热稳定 DNA 聚合酶 为了避免碱基的错误掺入,在重叠延伸诱变反应中应使用带 3'—5'外切核酸酶校对能力的髙效热稳定 DNA 聚合酶。另外. 使用的 DNA 聚合酶一定不能具有催化非模板性掺入腺苷酸残基的能力。具备此种特性的 DNA 聚合酶包括 Puo DNA 聚合酶 (Boehringer Mannheim),rTth DNA 聚合酶 XL(Pwkin Elmer)。VentR DNA 聚合酶(New England Biolabs) 和 Pfu DNA 聚合酶 (Stmagene)。 为长片段 PCR 反应所设计的热稳定 DNA 聚合酶混合物也适用于重叠延伸诱变反应。
凝胶
含 0.5ug/ml 溴化乙锭的琼脂糖凝胶(1%) 或聚丙烯酰胺凝胶 请见步骤 6 和 11。
核酸和核苷酸
寡核苷酸引物 每种引物的长度应为 20~30 个核苷酸. 含有大致相同数量的四种碱基,G 和 C 残基的分布应均匀,较低的形成稳定二级结构倾向。诱变引物 FM 和 RM 之间至少有 15 个碱基的重叠序列(请见图 13-4), 错配碱基应位于引物序列的中部。

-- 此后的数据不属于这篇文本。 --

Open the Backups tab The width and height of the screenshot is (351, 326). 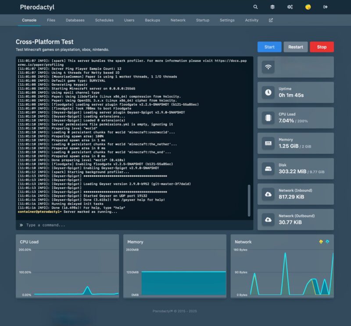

在扩增 DNA 片段的 3'和 5'端引物(即具有野生型序列 R2 和 F2 引物)可以设置单一的限制性酶切位点,以便于后续步骤中诱变 DNA 片段的克隆。引物设计的一般原则,请见第 10 章中导言部分关于核苷酸引物的设计。 在 DNA 自动合成仪上合成的寡核苷酸引物一般不需要纯化,可直接用在重叠诱变中。
模板 DNA 诱变中使用的模板通常是含感兴趣的基因或 cDNA 的质粒 DNA。将 DNA 以 1ug/ml 的浓度溶解在含低浓度 EDTA(<0.1 mmol/L) 的 10mmol/L Tris-Cl(pH7.6) 的溶液中。